Why literals are considered expressions in C++? - c++

I'm studying the C++ programming language using Programming priciples and practice using C++.
I'm in chapter 4 now and in this chapter the book introduces the concept of expression, but I can't understand it at all :
The most basic building block in a program is an expression. An espression compute a value from a number of operands. The simplest expression in C++ is simply a literal value such as 11, 'c', "hello". Names of variables are also expressions. A variable represent the object which it is the name.
Why a literal is considered an expression ? Why the name of a variable is considered an expression ?

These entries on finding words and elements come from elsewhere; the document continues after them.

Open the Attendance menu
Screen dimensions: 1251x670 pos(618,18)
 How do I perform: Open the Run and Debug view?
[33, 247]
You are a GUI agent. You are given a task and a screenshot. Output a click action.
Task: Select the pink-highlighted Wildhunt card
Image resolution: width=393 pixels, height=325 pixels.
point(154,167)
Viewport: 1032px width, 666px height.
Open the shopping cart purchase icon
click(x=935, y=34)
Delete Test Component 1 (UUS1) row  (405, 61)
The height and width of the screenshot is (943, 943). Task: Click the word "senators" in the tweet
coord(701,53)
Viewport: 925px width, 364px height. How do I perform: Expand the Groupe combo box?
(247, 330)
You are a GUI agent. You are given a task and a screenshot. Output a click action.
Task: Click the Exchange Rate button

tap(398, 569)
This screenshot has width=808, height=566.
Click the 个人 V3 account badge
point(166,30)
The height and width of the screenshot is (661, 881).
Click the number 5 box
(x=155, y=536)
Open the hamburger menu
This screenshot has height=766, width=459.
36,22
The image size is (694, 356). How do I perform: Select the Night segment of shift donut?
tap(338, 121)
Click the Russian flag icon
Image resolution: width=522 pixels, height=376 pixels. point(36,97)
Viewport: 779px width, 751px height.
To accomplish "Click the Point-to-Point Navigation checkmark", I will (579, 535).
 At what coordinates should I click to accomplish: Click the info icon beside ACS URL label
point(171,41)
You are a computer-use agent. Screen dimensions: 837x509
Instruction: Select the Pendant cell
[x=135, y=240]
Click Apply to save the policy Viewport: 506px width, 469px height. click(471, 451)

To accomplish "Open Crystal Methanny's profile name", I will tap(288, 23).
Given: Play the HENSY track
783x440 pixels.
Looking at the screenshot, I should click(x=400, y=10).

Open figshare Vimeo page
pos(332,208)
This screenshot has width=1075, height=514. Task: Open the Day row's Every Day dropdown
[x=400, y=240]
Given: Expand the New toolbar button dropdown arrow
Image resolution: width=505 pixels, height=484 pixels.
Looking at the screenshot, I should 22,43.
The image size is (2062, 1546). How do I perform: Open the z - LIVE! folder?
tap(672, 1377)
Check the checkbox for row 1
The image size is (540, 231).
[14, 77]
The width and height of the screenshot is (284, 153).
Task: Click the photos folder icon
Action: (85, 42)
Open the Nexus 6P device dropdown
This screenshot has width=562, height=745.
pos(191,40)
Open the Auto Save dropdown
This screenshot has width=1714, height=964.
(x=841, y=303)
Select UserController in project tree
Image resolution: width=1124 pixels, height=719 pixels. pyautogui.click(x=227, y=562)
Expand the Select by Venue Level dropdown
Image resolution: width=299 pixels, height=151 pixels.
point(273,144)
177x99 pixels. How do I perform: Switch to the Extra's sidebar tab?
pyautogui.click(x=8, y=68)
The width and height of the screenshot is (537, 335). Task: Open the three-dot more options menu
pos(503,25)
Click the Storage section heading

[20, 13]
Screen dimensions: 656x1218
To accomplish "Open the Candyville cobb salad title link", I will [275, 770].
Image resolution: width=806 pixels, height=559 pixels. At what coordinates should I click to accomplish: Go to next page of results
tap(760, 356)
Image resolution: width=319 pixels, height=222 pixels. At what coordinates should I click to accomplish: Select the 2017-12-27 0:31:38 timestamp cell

Expressions -in programming languages, in math, in linguistics- are defined compositionally (or inductively). So expressions are often made of subexpressions like x*2+y*4 is made of two sub-expressions x*2 and y*4 joined by the addition operator +.
But you need a base case (the most atomic and simple expressions). These are literals (2) and variables (x) - if either of them was not an expression 2*x could not be an expression (since both operands of the binary multiplication * are sub-expressions).
Notice that in C and C++ assignments and function calls are expressions

Think of it like this: An expression is a sequence of steps that produce a value. Thus, 4+3 is a two-step expression, because you (1) start with the number 4, and (2) add 3 to it.
Therefore, 7 can be regarded as a single-step sequence, because there is only one "action" performed: (1) start with the number 7.
Thus, both a = 4+3; and a = 7; can be generalised to a = <expression>;.

An expression is "a sequence of operators and operands that specifies a computation" (http://en.cppreference.com/w/cpp/language/expressions).
Let see a simple expression: 3 + 3. When you evaluate this expression, you will get the result 6.
So let see another expression: 3. When you evaluate this expression, you will get the result 3.
A literal is considered an expression because a literal is a type of constant and constants are expressions with a fixed value.
A variable is also considered as an expression because it can be used as an operand within another expression or as an expression by itself.
In software design, composite pattern can be used as a representation of the expression.

Related

In C++, what is the difference between an expression and a literal?

My book defines an expression as "a programming statement that has a value" and a literal as "a piece of data that is written directly into a program's source code", but I'm still having some trouble distinguishing between the two. For example, is 3+3 a literal AND an expression, or just an expression? Why?
int number = 2+2;
Is this whole statement an expression, or just the right value? Why? This whole statement has a value of 4, so surely the whole statement is an expression?
In my mind, an expression usually involves operators and a literal involves a single piece of data like 4, "Hello", 'A', etc. I also understand that a literal can be an expression because of unary operators such as - or +. Am I correct in thinking this?
An expression is a sequence of operators and operands that specifies a computation. An expression can result in a value and can cause side effects.
A literal is one of the following:
integer literal
character literal
floating point literal
string literal
boolean literal
pointer literal
I won't try to give the formal definition of each of these, but each is basically just a value.
There's one more type of literal that's somewhat special though:
user-defined literal
Although user-defined literals are literals, the value of the literal is defined in terms of the result of evaluating an expression.
References:
Expressions: [expr]
Literals: [lex.literal]
(For those unfamiliar with it, the tag in square brackets is the notation used to specify sections in the C++ standard).
A literal is something like the number 7 for example. When converted to assembly code, the literal 7 remains quite visible in the code:
MOV R1, 7 ; move the number 7 as a value into register R1
An expression is something that needs to be evaluated. Generally, you'll find something along the lines of C=A+B; where A+B is an expression.
An expression is a sequence of operators and their operands, that
specifies a computation. Expression evaluation may produce a result
(e.g., evaluation of 2+2 produces the result 4) and may generate
side-effects (e.g. evaluation of std::printf("%d",4) prints the
character '4' on the standard output).
http://en.cppreference.com/w/cpp/language/expressions
http://en.cppreference.com/w/cpp/language/expressions#Literals

Do parentheses force order of evaluation and make an undefined expression defined?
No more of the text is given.